Task goal: Read the records and gather each line that includes "filter".
(Record extracts begins)
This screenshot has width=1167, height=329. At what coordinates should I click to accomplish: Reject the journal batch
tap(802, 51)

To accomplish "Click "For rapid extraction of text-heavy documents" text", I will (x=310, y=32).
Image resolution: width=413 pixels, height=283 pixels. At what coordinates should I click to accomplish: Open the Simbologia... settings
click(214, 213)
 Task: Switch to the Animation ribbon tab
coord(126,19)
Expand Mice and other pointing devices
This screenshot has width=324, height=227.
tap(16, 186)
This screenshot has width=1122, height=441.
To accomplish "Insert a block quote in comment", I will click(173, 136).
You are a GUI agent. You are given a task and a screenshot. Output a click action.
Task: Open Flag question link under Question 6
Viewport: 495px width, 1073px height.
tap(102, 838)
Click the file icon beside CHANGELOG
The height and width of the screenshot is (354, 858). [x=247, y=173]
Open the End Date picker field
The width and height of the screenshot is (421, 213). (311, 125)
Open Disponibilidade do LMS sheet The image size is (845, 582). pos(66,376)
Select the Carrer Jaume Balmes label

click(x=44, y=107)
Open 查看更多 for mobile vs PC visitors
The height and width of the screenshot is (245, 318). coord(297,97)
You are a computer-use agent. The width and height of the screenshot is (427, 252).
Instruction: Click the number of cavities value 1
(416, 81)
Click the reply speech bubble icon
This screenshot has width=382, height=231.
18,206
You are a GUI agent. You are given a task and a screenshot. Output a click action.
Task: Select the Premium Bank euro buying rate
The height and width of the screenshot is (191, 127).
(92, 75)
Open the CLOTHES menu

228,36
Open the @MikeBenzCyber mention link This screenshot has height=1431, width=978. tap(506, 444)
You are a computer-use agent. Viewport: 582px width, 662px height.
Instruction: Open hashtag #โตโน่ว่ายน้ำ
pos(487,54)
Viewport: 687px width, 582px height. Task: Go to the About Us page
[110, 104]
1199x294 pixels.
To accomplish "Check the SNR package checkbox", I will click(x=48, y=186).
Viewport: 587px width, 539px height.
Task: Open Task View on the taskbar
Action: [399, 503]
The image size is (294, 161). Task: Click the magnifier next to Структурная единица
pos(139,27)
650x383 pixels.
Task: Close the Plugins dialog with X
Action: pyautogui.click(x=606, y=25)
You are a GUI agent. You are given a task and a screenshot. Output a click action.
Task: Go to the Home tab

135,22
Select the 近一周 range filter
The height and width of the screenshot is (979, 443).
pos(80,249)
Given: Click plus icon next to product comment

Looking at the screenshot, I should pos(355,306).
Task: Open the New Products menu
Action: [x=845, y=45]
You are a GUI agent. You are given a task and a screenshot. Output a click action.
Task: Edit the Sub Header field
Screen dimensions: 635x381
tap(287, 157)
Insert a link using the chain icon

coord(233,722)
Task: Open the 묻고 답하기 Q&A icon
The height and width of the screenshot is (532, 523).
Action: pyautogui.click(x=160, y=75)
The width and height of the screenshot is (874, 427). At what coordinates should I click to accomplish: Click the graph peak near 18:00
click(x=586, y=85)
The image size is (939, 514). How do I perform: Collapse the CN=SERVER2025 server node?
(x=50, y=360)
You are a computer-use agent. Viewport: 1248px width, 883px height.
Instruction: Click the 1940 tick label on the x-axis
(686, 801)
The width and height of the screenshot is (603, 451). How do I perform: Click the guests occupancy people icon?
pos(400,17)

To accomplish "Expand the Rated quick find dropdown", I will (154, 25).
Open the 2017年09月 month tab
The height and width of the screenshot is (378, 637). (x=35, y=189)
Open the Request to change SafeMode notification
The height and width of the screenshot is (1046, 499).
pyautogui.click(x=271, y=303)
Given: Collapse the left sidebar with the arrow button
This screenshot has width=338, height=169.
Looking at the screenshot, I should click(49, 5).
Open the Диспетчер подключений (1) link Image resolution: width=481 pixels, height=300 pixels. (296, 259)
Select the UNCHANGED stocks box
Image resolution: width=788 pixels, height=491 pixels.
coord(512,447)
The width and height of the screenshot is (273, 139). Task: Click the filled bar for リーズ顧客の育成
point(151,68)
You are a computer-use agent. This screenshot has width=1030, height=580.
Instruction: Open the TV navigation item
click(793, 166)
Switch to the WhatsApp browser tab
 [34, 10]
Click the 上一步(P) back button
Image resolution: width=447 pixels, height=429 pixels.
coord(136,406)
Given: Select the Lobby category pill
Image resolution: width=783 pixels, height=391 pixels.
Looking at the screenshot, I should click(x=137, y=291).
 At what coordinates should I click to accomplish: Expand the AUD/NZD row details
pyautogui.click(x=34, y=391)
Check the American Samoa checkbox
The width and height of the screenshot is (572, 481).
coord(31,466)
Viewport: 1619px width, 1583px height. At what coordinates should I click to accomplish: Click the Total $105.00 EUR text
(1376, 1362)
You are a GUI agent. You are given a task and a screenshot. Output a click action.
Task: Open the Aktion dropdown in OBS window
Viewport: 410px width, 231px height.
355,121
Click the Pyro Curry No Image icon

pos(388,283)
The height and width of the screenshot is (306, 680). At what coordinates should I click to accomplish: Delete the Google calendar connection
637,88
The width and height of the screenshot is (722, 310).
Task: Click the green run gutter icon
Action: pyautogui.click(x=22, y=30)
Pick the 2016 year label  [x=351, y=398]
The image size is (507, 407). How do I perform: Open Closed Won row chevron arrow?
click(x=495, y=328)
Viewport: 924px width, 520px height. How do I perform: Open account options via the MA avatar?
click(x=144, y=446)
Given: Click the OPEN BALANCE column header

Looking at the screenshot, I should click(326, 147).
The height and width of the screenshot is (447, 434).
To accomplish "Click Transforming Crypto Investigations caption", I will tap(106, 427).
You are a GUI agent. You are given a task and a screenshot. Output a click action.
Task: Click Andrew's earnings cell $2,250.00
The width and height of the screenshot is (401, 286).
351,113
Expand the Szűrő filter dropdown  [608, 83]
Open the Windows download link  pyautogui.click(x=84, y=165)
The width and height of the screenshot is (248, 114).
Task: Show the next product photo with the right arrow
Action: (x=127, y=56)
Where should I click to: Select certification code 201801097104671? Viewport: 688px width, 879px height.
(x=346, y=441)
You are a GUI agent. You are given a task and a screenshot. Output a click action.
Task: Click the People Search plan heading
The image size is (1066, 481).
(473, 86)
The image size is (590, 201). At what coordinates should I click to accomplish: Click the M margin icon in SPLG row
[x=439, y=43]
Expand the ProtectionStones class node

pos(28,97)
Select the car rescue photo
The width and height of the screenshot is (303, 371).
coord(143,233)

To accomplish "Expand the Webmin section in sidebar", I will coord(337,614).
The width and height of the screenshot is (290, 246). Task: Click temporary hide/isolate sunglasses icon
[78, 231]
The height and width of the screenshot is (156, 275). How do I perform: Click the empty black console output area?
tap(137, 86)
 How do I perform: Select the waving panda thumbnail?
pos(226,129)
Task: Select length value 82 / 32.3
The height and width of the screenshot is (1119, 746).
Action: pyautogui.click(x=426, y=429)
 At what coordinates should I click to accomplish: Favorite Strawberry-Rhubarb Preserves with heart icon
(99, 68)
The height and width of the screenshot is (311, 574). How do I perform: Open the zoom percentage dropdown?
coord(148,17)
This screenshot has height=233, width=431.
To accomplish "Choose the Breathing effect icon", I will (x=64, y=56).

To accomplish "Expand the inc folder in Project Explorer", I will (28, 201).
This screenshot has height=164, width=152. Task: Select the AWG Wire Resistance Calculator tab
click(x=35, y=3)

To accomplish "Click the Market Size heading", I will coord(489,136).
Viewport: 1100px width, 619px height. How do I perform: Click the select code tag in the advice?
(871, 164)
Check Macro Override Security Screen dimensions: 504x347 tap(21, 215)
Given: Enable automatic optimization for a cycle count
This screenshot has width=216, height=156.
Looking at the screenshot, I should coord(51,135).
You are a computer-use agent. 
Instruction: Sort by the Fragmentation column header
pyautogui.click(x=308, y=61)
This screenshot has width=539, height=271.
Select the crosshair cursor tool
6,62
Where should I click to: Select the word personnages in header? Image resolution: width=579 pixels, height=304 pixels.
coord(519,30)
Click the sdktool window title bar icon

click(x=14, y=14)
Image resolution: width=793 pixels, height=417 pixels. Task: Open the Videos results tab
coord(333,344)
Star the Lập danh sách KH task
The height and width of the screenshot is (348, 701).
(Record extracts ends)
Solution for this task:
Select the 近一周 range filter
Expand the Szűrő filter dropdown  [608, 83]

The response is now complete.